Supreme Court of Arizona

May 31, 1955

PHOENIX METALS CORPORATION, a corporation, Appellant,
William ROTH and Ellen E. Roth, husband and wife, Appellees.

Shimmel, Hill & Hill, Phoenix, for appellant.

Clarence O. Fehling, Phoenix, for appellees.

UDALL, Justice.

This is an appeal from an order denying defendant's motion to vacate and set aside a clerk's default and a later default judgment entered in said action.

[79 Ariz. 107] The action was commenced on December 4, 1952, by William Roth et ux. (plaintiffs-appellees) to recover $2,711.12 on a contract of employment with defendant-appellant, Phoenix Metals Corporation, a corporation. (The parties will hereafter be referred to as plaintiff and defendant.) The defendant was served with process on December 5, 1952 and it timely filed an answer and paid the filing fee to the clerk of court on December 24, 1952. However the clerk, purporting to act under Rule 55(a), Rules Civ.Proc., Section 21-1205, A.C.A.1939, upon application of counsel for plaintiff, improperly entered defendant's default on December 27, 1952. Thereafter, on January 5, 1953, the court entered judgment against the defendant for the full amount claimed and therein foreclosed a writ of garnishment against the Garrett Corporation in the sum of $1,656.12. Defendant was aware this writ had issued but upon advice of counsel no bond was posted, defendant deciding to leave the sequestered funds to abide the outcome of the action. Neither the defendant corporation nor its counsel was informed the writ had been foreclosed and the moneys paid to plaintiff. Nor did the defendant or its counsel have notice of the entry of said default, or the rendition of said judgment, until thirteen months later

Page 646

when on February 4, 1954, counsel learned of it after giving notice of intention to take the plaintiff's deposition. Upon being advised that a judgment had been entered defendant immediately moved to vacate and set aside clerk's default and the default judgment as being void. This was supported by an affidavit and memorandum of authorities. After this motion was denied, a motion for rehearing and reconsideration was filed-briefed and orally argued-and it was denied on March 24, 1954. This appeal followed.

[SUPPLIED ENTRIES]
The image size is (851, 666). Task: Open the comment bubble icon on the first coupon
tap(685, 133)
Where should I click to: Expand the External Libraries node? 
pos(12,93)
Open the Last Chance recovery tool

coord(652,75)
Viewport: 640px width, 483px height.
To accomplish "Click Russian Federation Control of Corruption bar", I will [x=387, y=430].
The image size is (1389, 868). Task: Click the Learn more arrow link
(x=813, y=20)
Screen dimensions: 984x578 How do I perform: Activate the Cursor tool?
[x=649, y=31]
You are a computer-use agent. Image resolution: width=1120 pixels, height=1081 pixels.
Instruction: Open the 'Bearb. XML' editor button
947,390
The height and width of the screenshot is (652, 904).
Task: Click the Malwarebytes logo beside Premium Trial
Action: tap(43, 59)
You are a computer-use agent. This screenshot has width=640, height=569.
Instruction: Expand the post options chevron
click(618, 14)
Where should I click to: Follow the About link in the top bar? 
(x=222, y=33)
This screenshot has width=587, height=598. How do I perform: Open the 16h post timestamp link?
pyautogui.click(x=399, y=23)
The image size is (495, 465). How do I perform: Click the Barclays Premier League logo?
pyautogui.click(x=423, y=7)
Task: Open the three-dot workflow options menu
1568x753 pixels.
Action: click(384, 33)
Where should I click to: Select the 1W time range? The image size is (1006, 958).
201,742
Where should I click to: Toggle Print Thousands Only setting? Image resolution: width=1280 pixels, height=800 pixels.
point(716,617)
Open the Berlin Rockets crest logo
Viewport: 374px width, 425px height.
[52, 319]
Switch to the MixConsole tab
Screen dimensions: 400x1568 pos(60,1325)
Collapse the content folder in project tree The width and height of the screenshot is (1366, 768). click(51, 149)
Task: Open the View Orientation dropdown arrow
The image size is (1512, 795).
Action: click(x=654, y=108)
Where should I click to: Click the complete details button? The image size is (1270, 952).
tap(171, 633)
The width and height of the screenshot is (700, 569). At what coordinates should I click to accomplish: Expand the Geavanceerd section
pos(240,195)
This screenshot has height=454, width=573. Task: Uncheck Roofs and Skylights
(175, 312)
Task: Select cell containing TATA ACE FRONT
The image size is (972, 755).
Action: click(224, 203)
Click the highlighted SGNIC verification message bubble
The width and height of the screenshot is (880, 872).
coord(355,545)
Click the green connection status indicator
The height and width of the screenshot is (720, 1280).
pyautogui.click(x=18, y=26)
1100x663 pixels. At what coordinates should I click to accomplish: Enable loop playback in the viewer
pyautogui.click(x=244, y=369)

[OBJECTIVE 1]
Answer from the Arizona court opinion:
(a) On what date was the action commenced?
(b) What amount did the writ of garnishment against the Garrett Corporation cover?
(c) On what date was the motion for rehearing and reconsideration denied?
[OBJECTIVE 2] Reproduce word for word the passage of the Arizona court opinion that begins at the words "Clarence O. Fehling, Phoenix, for" and stops after "in said action.".

[ANSWER 1]
(a) December 4, 1952
(b) $1,656.12
(c) March 24, 1954

[ANSWER 2]
Clarence O. Fehling, Phoenix, for appellees.

UDALL, Justice.

This is an appeal from an order denying defendant's motion to vacate and set aside a clerk's default and a later default judgment entered in said action.